_EXERCISE DESCRIPTION_:
Please list as numbered lines the stretch of the listing from the line containing "Given: Click the y-axis tick label 265" through the line containing "(x=30, y=316)", leaving out any blank lines.

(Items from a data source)
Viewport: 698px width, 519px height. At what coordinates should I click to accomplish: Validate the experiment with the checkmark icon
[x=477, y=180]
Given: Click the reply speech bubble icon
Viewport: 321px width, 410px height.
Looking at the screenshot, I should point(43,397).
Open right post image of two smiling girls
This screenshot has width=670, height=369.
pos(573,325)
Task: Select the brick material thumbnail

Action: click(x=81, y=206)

...

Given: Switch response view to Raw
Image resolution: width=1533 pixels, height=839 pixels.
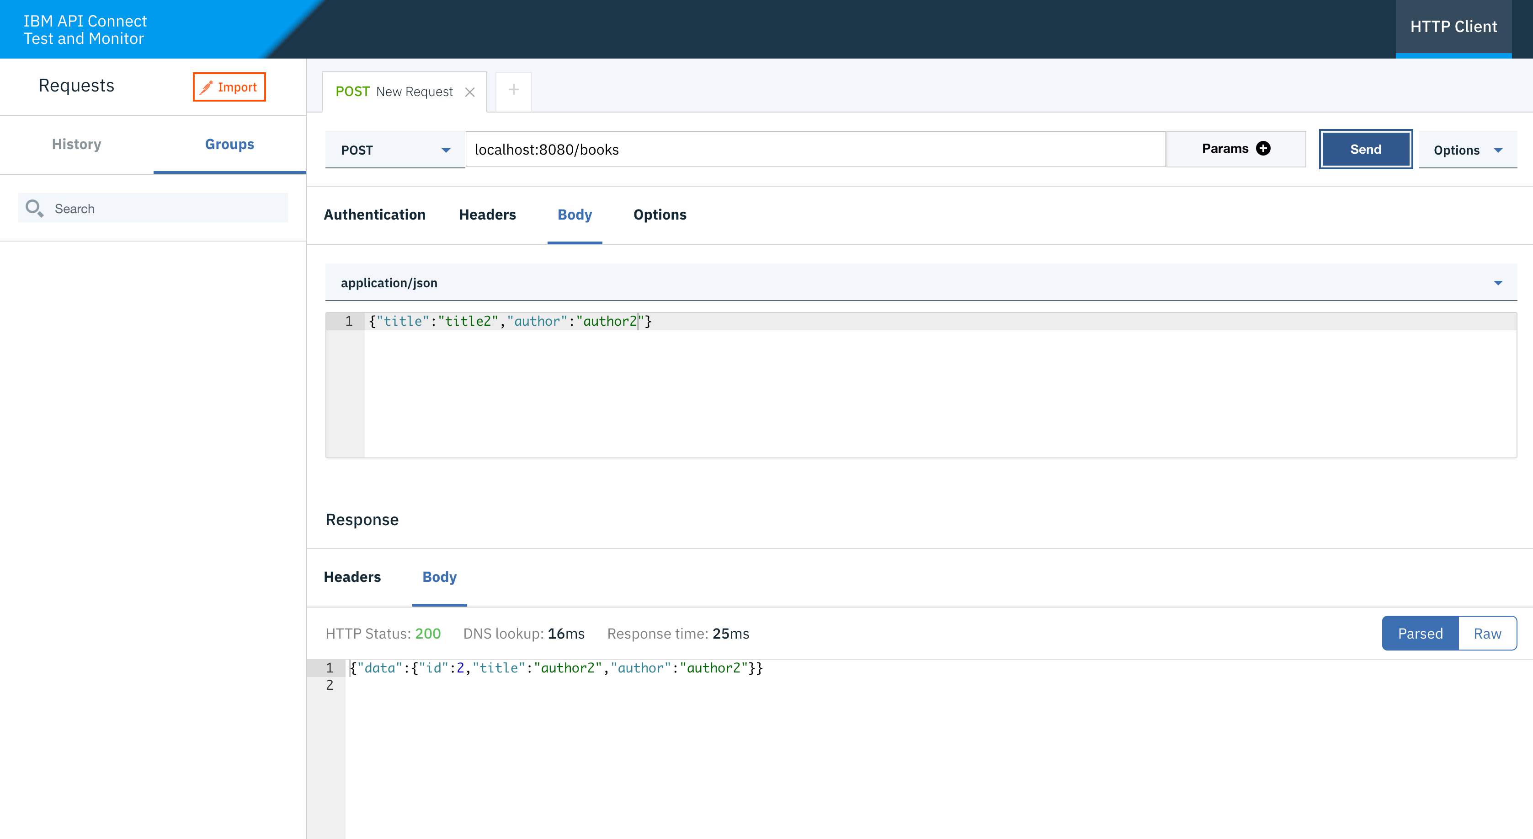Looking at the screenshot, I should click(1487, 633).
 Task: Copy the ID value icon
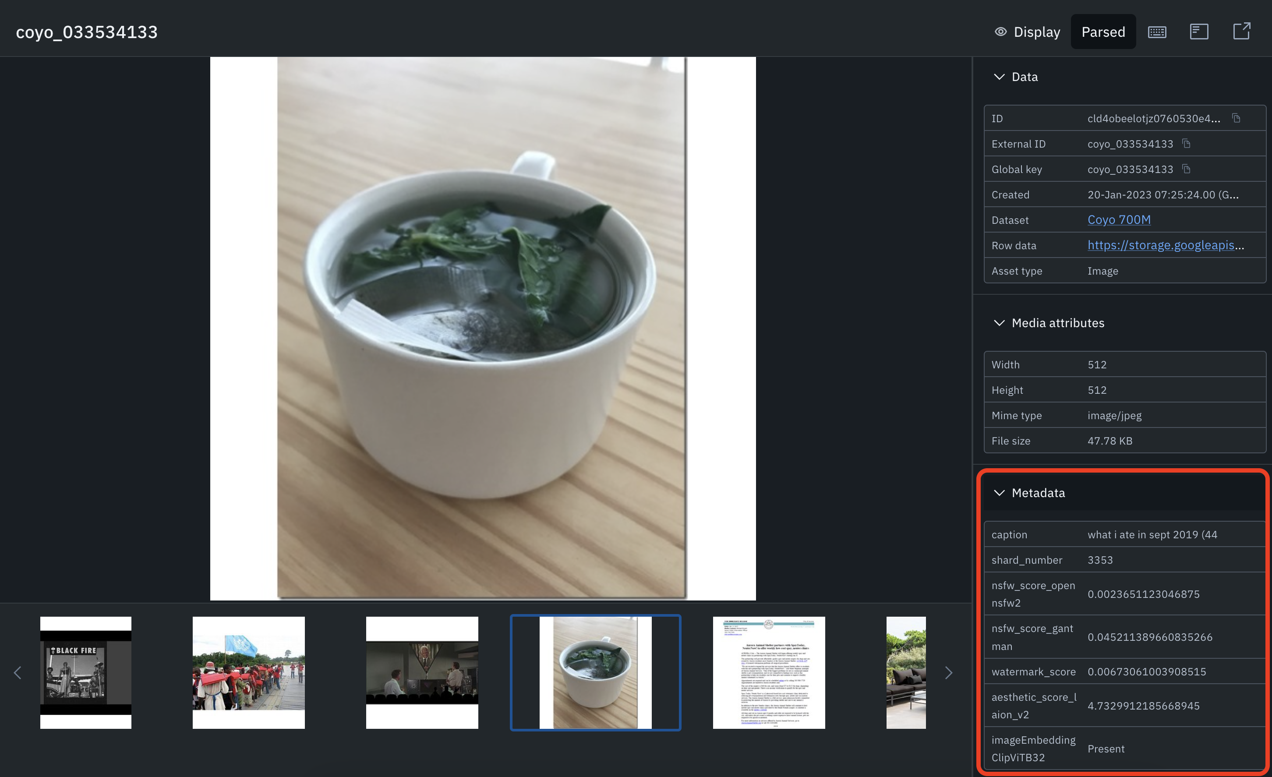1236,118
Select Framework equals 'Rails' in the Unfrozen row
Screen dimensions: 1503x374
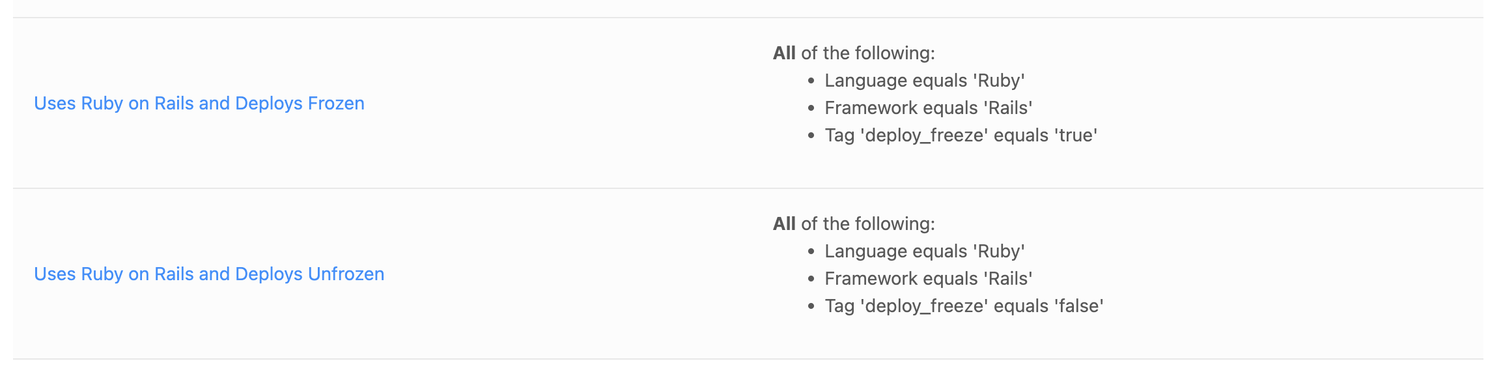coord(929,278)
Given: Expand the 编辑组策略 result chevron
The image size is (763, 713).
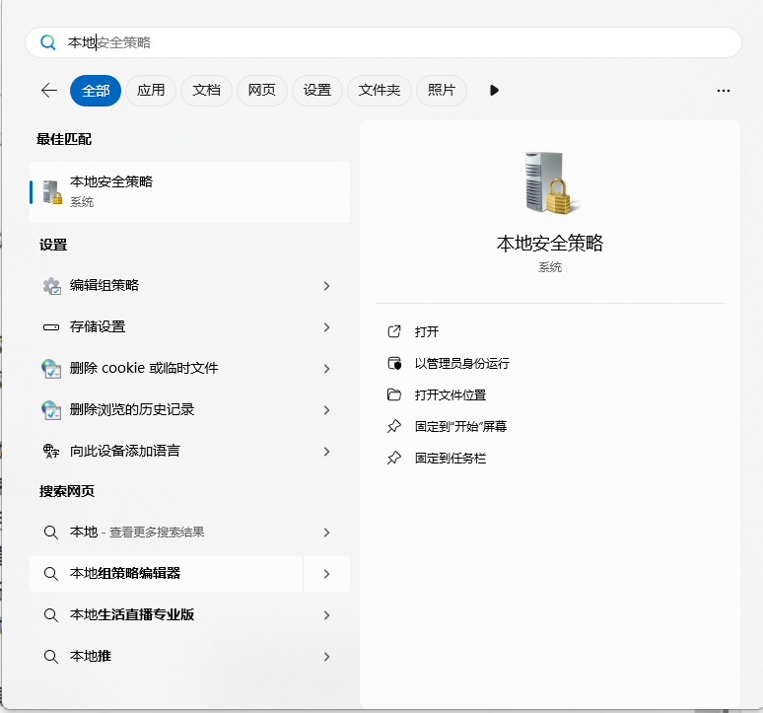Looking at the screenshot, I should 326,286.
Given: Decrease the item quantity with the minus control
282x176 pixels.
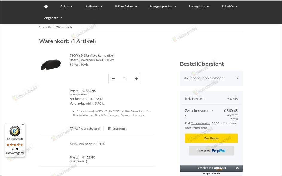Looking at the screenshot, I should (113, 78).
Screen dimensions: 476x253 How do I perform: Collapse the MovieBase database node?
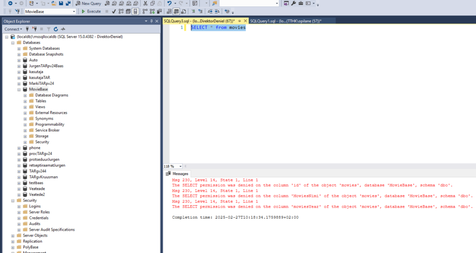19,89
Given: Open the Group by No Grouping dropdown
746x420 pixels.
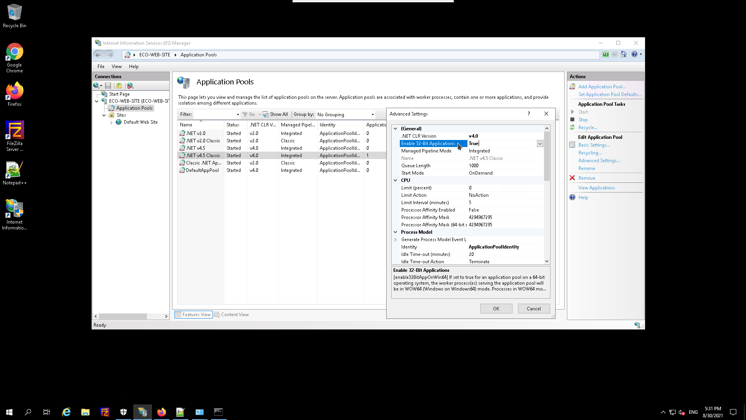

* * *

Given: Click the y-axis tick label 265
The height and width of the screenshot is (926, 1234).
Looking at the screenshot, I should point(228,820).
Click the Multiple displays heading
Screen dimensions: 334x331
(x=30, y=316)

_TASK OUTPUT_:
1. Given: Click the y-axis tick label 265
2. The height and width of the screenshot is (926, 1234).
3. Looking at the screenshot, I should point(228,820).
4. Click the Multiple displays heading
5. Screen dimensions: 334x331
6. (x=30, y=316)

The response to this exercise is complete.